--- Provided passage ---

Revisits, Burawoy (2003) argues, vary in purpose along a continuum of constructivist and realist motivations. The first, of a constructivist form, he calls the ‘refutational’ – where the researcher aims to challenge the claims made by the prior study. The second is concerned with furthering understandings generated by their predecessor, thus ‘reconstructing’ elements of the prior study. Revisits of a realist kind are incentivised by ‘empiricist’ and/or ‘structuralist’ aims. Whiffs of constructivist concerns may indeed permeate revisits of a realist kind, but Burawoy reminds us that these tend to focus upon external forces at work in transforming societies. In this way, studies guided by ‘empiricist’ goals may consider the changes and continuities evident between two time periods, while ‘structuralist’ revisits may concern themselves with major events, from wars and political upheaval to famines, extreme weather and natural disasters. Such propensity to revisit our own work, and the work of others, Burawoy argues, is relatively uncommon in sociology. Indeed, we, as sociologists, might learn from anthropologists’ readiness to revisit studies central to their own canon.

--- Given problem ---
In the passage on revisits, what name does Burawoy give to the first, constructivist form of revisit? The listing that comes next has no connection to the passage on revisits.

[Records on locating elements on screens]
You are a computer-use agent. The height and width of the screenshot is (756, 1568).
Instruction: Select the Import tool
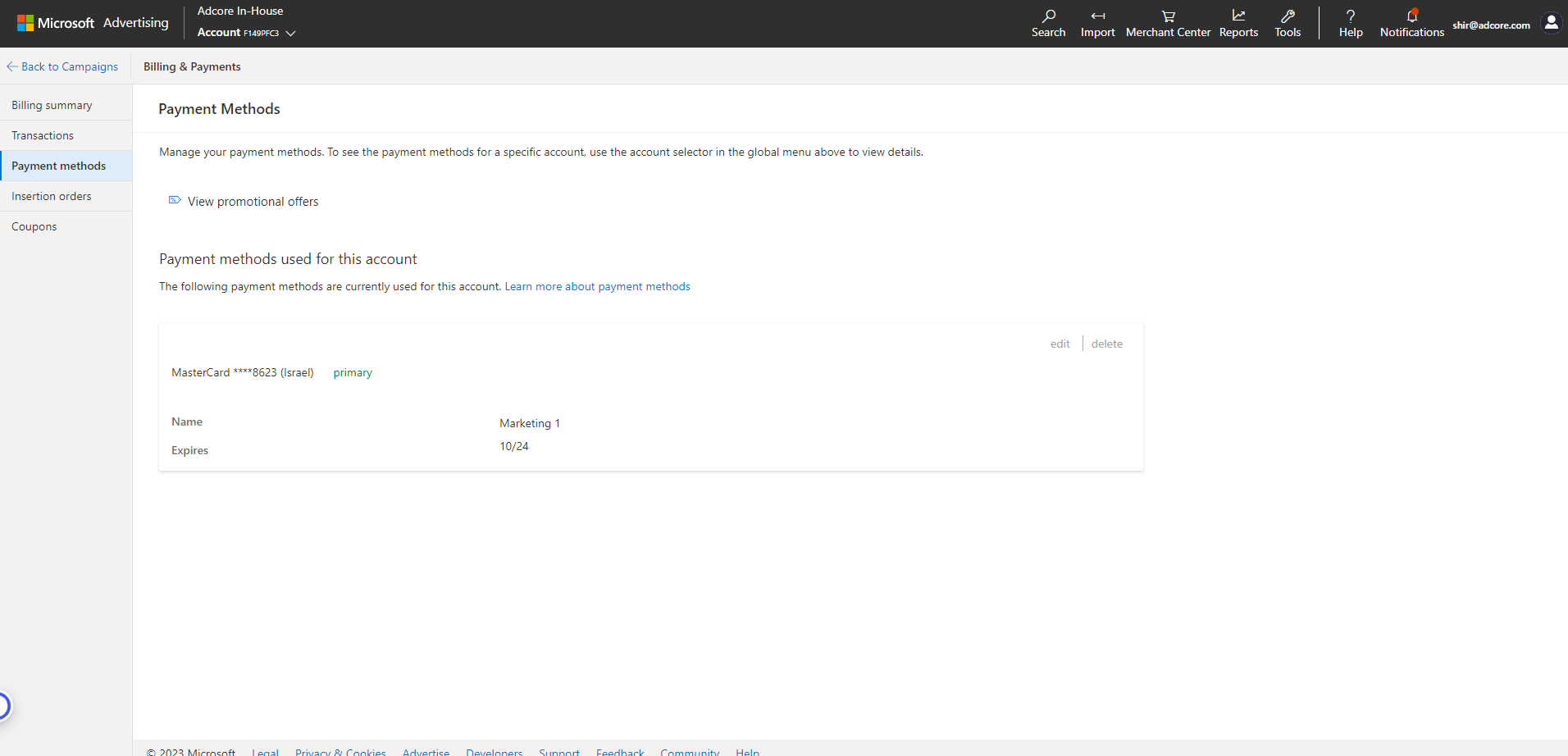[x=1097, y=23]
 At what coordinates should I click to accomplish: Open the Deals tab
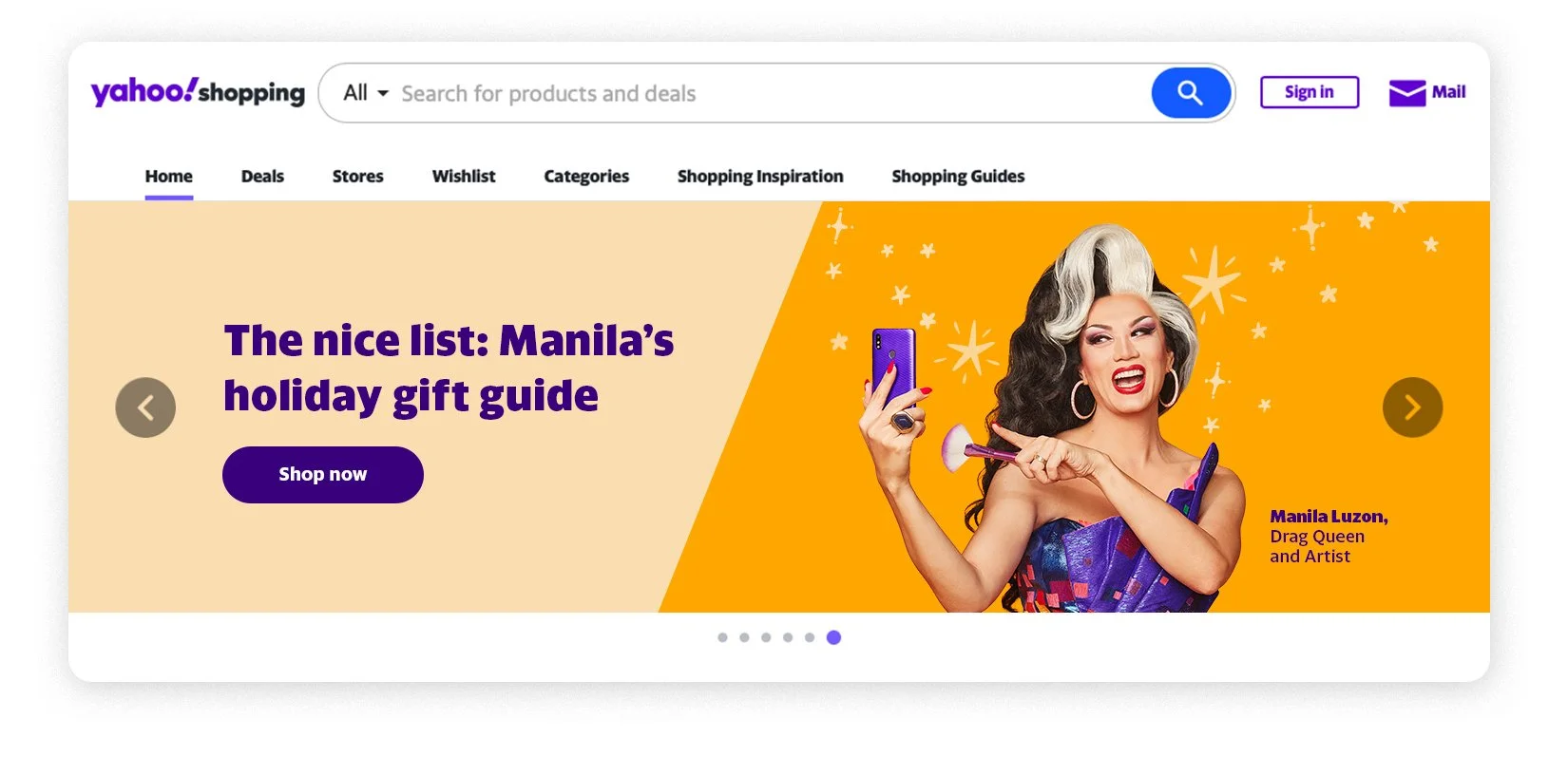[x=262, y=177]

--- Right answer ---
He calls it the ‘refutational’ revisit, in which the researcher aims to challenge the claims made by the prior study.